If you are running the processing of a table inside AWS Lambda, then you are limited by how many rows can be processed within the Lambda’s time limit (at time-of-writing, maximum 15min).
Based on experience and some napkin math, with the same data that would allow 1000 rows to be processed inside a single AWS Lambda instance, this method allows 10 MILLION rows to be processed.
Rather than converting the table to SQS or other options, the fastest way is to upload the table to S3, and then invoke multiple Lambda sub-invocations, each of which can be sent a byte-range of the data in the S3 CSV file for which to process.
Using this method requires some setup. You have three tasks:
Define the function to process rows, the first argument, must take your table’s data (though only a subset of rows will be passed) (e.g.
def task_for_distribution(table, **kwargs):)Where you would have run
task_for_distribution(my_table, **kwargs)instead calldistribute_task(my_table, task_for_distribution, func_kwargs=kwargs)(either setting env var S3_TEMP_BUCKET or passing abucket=parameter)Setup your Lambda handler to include
event_command()(or run and deploy your lambda with Zappa)
To test locally, include the argument storage="local",
which will test the distribute_task() function,
but run the task sequentially and in local memory.
Quickstart¶
from parsons.aws import event_command, distribute_task
def process_table(table, foo, bar=None):
for row in table:
do_sloooooow_thing(row, foo, bar)
def handler(event, context):
## ADD THESE TWO LINES TO TOP OF HANDLER:
if event_command(event, context):
return
table = FakeDatasource.load_to_table(username='123', password='abc')
# table is so big that running
# process_table(table, foo=789, bar='baz')
# would timeout so instead we:
distribute_task(
table, process_table,
bucket='my-temp-s3-bucket',
func_kwargs={'foo': 789, 'bar': 'baz'}
)
API¶
- parsons.aws.lambda_distribute.distribute_task(table, func_to_run, bucket=None, func_kwargs=None, func_class=None, func_class_kwargs=None, catch=False, group_count=100, storage='s3', use_s3_env_token=True)[source]¶
Distribute processing rows in a table across multiple AWS Lambda invocations.
- Parameters:
table – Parsons Table Table of data you wish to distribute processing across Lambda invocations of func_to_run argument.
func_to_run – function The function you want to run whose first argument will be a subset of table
bucket – str The bucket name to use for s3 upload to process the whole table Not required if you set environment variable
S3_TEMP_BUCKETfunc_kwargs – dict If the function has other arguments to pass along with table then provide them as a dict here.
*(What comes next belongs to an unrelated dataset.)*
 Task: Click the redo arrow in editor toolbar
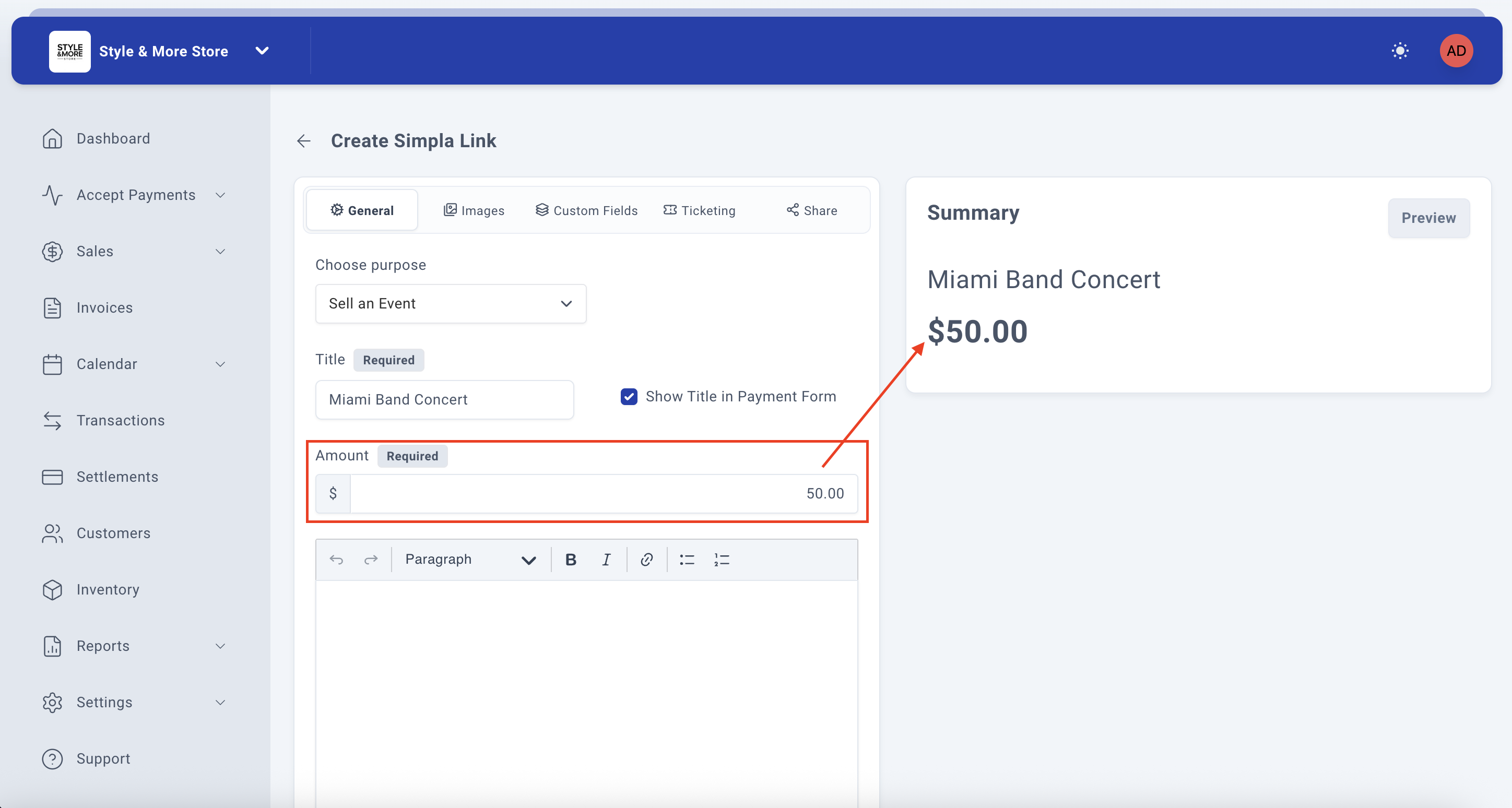coord(371,560)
They must all be JSON-able.
func_class – class If the function is a classmethod or function on a class, then pass the pure class here. E.g. If you passed ActionKit.bulk_upload_table, then you would pass ActionKit here.
func_class_kwargs – dict If it is a class function, and the class must be instantiated, then pass the kwargs to instantiate the class here. E.g. If you passed ActionKit.bulk_upload_table as the function, then you would pass {‘domain’: …, ‘username’: … etc} here. This must all be JSON-able data.
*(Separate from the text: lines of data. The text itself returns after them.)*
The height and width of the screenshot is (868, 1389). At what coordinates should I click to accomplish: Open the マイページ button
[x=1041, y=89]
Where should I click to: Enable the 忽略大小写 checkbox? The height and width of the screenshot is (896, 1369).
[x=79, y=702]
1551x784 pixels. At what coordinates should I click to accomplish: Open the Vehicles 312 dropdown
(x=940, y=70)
catch – bool Lambda will retry running an event three times if there’s an exception – if you want to prevent this, set catch=True and then it will catch any errors and stop retries. The error will be in CloudWatch logs with string “Distribute Error” This might be important if row-actions are not idempotent and your own function might fail causing repeats.
group_count – int Set this to how many rows to process with each Lambda invocation (Default: 100)
storage – str Debugging option: Defaults to “s3”. To test distribution locally without s3, set to “local”.
use_s3_env_token – str If storage is set to “s3”, sets the use_env_token parameter on the S3 storage.
- Returns:
Debug information – do not rely on the output, as it will change depending on how this method is invoked.